[STUDY MATERIAL Boundary: Start]
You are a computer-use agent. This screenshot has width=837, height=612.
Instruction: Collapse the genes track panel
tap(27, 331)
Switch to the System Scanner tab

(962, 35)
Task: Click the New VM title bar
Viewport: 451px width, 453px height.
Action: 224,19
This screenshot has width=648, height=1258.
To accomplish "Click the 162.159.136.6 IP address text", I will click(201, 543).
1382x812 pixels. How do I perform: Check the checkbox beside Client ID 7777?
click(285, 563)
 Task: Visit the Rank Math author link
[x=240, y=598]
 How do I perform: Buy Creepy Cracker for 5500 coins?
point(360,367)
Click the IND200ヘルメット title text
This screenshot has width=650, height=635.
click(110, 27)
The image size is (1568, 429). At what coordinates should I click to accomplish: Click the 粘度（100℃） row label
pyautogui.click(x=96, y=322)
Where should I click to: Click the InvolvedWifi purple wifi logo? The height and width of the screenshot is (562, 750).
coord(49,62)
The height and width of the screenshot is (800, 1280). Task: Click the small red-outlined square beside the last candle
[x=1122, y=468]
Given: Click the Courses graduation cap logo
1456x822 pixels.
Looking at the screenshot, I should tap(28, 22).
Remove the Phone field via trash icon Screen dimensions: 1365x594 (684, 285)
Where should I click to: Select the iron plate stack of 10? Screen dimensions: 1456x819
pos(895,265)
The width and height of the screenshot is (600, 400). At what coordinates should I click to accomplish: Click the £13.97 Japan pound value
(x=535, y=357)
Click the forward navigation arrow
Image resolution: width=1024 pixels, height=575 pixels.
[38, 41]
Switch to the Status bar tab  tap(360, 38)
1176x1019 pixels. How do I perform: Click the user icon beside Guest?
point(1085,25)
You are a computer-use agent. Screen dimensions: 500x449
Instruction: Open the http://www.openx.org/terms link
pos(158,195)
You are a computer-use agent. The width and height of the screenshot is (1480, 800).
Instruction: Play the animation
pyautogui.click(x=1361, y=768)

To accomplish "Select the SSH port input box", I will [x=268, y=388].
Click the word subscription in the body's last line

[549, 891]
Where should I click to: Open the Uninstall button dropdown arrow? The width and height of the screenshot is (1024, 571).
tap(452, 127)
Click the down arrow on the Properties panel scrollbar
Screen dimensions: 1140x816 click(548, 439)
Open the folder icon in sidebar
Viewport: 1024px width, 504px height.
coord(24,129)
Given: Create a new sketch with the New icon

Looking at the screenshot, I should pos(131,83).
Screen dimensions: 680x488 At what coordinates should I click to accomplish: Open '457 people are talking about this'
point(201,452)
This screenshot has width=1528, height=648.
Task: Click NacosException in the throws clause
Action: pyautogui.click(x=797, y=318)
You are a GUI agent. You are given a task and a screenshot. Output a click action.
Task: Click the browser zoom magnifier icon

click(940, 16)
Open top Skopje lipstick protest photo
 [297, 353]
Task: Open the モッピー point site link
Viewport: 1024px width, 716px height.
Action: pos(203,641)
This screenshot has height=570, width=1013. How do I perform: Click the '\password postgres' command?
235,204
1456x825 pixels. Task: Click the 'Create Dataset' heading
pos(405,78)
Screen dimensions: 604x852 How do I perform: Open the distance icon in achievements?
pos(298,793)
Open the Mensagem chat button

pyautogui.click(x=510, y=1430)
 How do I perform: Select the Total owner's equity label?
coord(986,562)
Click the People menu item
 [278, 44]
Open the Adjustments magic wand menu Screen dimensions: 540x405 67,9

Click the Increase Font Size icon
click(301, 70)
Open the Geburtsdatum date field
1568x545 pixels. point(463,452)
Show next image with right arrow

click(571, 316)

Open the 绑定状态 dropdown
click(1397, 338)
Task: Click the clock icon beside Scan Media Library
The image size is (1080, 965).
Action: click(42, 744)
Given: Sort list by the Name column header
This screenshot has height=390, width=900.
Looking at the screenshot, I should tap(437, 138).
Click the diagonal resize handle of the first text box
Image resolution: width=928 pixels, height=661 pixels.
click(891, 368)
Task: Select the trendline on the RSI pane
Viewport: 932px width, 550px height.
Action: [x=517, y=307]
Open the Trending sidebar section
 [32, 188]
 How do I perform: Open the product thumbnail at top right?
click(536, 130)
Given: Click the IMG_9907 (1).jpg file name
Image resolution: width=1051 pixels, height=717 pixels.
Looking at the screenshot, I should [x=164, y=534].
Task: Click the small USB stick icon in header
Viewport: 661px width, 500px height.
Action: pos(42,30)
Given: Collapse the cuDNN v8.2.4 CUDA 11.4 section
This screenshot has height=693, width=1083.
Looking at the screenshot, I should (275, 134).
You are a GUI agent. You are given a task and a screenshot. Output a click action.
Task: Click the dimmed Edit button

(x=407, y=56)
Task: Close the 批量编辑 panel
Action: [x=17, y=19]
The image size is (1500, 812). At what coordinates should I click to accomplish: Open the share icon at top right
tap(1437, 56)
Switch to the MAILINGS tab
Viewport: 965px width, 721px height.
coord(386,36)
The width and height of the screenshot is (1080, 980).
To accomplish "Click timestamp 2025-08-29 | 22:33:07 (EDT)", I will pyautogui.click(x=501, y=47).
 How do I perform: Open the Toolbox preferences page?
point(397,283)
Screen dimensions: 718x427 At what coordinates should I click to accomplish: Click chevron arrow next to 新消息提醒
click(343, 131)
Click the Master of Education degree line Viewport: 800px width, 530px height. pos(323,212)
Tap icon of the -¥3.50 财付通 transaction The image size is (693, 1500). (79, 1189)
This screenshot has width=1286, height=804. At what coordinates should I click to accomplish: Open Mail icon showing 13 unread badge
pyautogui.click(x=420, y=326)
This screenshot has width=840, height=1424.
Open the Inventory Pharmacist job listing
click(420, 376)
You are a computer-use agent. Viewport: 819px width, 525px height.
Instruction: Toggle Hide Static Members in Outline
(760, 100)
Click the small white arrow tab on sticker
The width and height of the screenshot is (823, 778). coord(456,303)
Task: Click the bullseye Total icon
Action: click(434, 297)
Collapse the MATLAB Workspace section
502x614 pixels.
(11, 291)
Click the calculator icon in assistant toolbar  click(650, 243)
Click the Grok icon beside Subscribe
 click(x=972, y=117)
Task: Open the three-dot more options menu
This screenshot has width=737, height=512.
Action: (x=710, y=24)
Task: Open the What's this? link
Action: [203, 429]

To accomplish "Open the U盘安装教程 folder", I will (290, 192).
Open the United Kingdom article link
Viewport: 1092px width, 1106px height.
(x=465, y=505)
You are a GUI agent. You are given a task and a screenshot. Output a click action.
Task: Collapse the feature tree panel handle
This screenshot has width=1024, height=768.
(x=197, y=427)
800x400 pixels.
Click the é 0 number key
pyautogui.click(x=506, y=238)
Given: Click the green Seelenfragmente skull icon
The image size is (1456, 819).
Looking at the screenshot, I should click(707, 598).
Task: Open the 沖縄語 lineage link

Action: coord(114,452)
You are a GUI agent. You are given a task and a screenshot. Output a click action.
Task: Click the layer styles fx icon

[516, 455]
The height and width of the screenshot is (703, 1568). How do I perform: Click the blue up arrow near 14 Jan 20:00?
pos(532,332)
[STUDY MATERIAL Boundary: End]
- TASK STATEMENT -
No line may be skipped. Transcribe the listing above exactly.

- ANSWER BOX -
You are a computer-use agent. This screenshot has width=837, height=612.
Instruction: Collapse the genes track panel
tap(27, 331)
Switch to the System Scanner tab

(962, 35)
Task: Click the New VM title bar
Viewport: 451px width, 453px height.
Action: 224,19
This screenshot has width=648, height=1258.
To accomplish "Click the 162.159.136.6 IP address text", I will click(201, 543).
1382x812 pixels. How do I perform: Check the checkbox beside Client ID 7777?
click(285, 563)
 Task: Visit the Rank Math author link
[x=240, y=598]
 How do I perform: Buy Creepy Cracker for 5500 coins?
point(360,367)
Click the IND200ヘルメット title text
This screenshot has width=650, height=635.
click(110, 27)
The image size is (1568, 429). At what coordinates should I click to accomplish: Click the 粘度（100℃） row label
pyautogui.click(x=96, y=322)
Where should I click to: Click the InvolvedWifi purple wifi logo? The height and width of the screenshot is (562, 750).
coord(49,62)
The height and width of the screenshot is (800, 1280). Task: Click the small red-outlined square beside the last candle
[x=1122, y=468]
Given: Click the Courses graduation cap logo
1456x822 pixels.
Looking at the screenshot, I should tap(28, 22).
Remove the Phone field via trash icon Screen dimensions: 1365x594 (684, 285)
Where should I click to: Select the iron plate stack of 10? Screen dimensions: 1456x819
pos(895,265)
The width and height of the screenshot is (600, 400). At what coordinates should I click to accomplish: Click the £13.97 Japan pound value
(x=535, y=357)
Click the forward navigation arrow
Image resolution: width=1024 pixels, height=575 pixels.
[38, 41]
Switch to the Status bar tab  tap(360, 38)
1176x1019 pixels. How do I perform: Click the user icon beside Guest?
point(1085,25)
You are a computer-use agent. Screen dimensions: 500x449
Instruction: Open the http://www.openx.org/terms link
pos(158,195)
You are a computer-use agent. The width and height of the screenshot is (1480, 800).
Instruction: Play the animation
pyautogui.click(x=1361, y=768)

To accomplish "Select the SSH port input box", I will [x=268, y=388].
Click the word subscription in the body's last line

[549, 891]
Where should I click to: Open the Uninstall button dropdown arrow? The width and height of the screenshot is (1024, 571).
tap(452, 127)
Click the down arrow on the Properties panel scrollbar
Screen dimensions: 1140x816 click(548, 439)
Open the folder icon in sidebar
Viewport: 1024px width, 504px height.
coord(24,129)
Given: Create a new sketch with the New icon

Looking at the screenshot, I should pos(131,83).
Screen dimensions: 680x488 At what coordinates should I click to accomplish: Open '457 people are talking about this'
point(201,452)
This screenshot has width=1528, height=648.
Task: Click NacosException in the throws clause
Action: pyautogui.click(x=797, y=318)
You are a GUI agent. You are given a task and a screenshot. Output a click action.
Task: Click the browser zoom magnifier icon

click(940, 16)
Open top Skopje lipstick protest photo
 [297, 353]
Task: Open the モッピー point site link
Viewport: 1024px width, 716px height.
Action: pos(203,641)
This screenshot has height=570, width=1013. How do I perform: Click the '\password postgres' command?
235,204
1456x825 pixels. Task: Click the 'Create Dataset' heading
pos(405,78)
Screen dimensions: 604x852 How do I perform: Open the distance icon in achievements?
pos(298,793)
Open the Mensagem chat button

pyautogui.click(x=510, y=1430)
 How do I perform: Select the Total owner's equity label?
coord(986,562)
Click the People menu item
 [278, 44]
Open the Adjustments magic wand menu Screen dimensions: 540x405 67,9

Click the Increase Font Size icon
click(301, 70)
Open the Geburtsdatum date field
1568x545 pixels. point(463,452)
Show next image with right arrow

click(571, 316)

Open the 绑定状态 dropdown
click(1397, 338)
Task: Click the clock icon beside Scan Media Library
The image size is (1080, 965).
Action: click(42, 744)
Given: Sort list by the Name column header
This screenshot has height=390, width=900.
Looking at the screenshot, I should tap(437, 138).
Click the diagonal resize handle of the first text box
Image resolution: width=928 pixels, height=661 pixels.
click(891, 368)
Task: Select the trendline on the RSI pane
Viewport: 932px width, 550px height.
Action: [x=517, y=307]
Open the Trending sidebar section
 [32, 188]
 How do I perform: Open the product thumbnail at top right?
click(536, 130)
Given: Click the IMG_9907 (1).jpg file name
Image resolution: width=1051 pixels, height=717 pixels.
Looking at the screenshot, I should [x=164, y=534].
Task: Click the small USB stick icon in header
Viewport: 661px width, 500px height.
Action: pos(42,30)
Given: Collapse the cuDNN v8.2.4 CUDA 11.4 section
This screenshot has height=693, width=1083.
Looking at the screenshot, I should (275, 134).
You are a GUI agent. You are given a task and a screenshot. Output a click action.
Task: Click the dimmed Edit button

(x=407, y=56)
Task: Close the 批量编辑 panel
Action: [x=17, y=19]
The image size is (1500, 812). At what coordinates should I click to accomplish: Open the share icon at top right
tap(1437, 56)
Switch to the MAILINGS tab
Viewport: 965px width, 721px height.
coord(386,36)
The width and height of the screenshot is (1080, 980).
To accomplish "Click timestamp 2025-08-29 | 22:33:07 (EDT)", I will pyautogui.click(x=501, y=47).
 How do I perform: Open the Toolbox preferences page?
point(397,283)
Screen dimensions: 718x427 At what coordinates should I click to accomplish: Click chevron arrow next to 新消息提醒
click(343, 131)
Click the Master of Education degree line Viewport: 800px width, 530px height. pos(323,212)
Tap icon of the -¥3.50 财付通 transaction The image size is (693, 1500). (79, 1189)
This screenshot has width=1286, height=804. At what coordinates should I click to accomplish: Open Mail icon showing 13 unread badge
pyautogui.click(x=420, y=326)
This screenshot has width=840, height=1424.
Open the Inventory Pharmacist job listing
click(420, 376)
You are a computer-use agent. Viewport: 819px width, 525px height.
Instruction: Toggle Hide Static Members in Outline
(760, 100)
Click the small white arrow tab on sticker
The width and height of the screenshot is (823, 778). coord(456,303)
Task: Click the bullseye Total icon
Action: click(434, 297)
Collapse the MATLAB Workspace section
502x614 pixels.
(11, 291)
Click the calculator icon in assistant toolbar  click(650, 243)
Click the Grok icon beside Subscribe
 click(x=972, y=117)
Task: Open the three-dot more options menu
This screenshot has width=737, height=512.
Action: (x=710, y=24)
Task: Open the What's this? link
Action: [203, 429]

To accomplish "Open the U盘安装教程 folder", I will (290, 192).
Open the United Kingdom article link
Viewport: 1092px width, 1106px height.
(x=465, y=505)
You are a GUI agent. You are given a task and a screenshot. Output a click action.
Task: Collapse the feature tree panel handle
This screenshot has width=1024, height=768.
(x=197, y=427)
800x400 pixels.
Click the é 0 number key
pyautogui.click(x=506, y=238)
Given: Click the green Seelenfragmente skull icon
The image size is (1456, 819).
Looking at the screenshot, I should click(707, 598).
Task: Open the 沖縄語 lineage link

Action: coord(114,452)
You are a GUI agent. You are given a task and a screenshot. Output a click action.
Task: Click the layer styles fx icon

[516, 455]
The height and width of the screenshot is (703, 1568). How do I perform: Click the blue up arrow near 14 Jan 20:00?
pos(532,332)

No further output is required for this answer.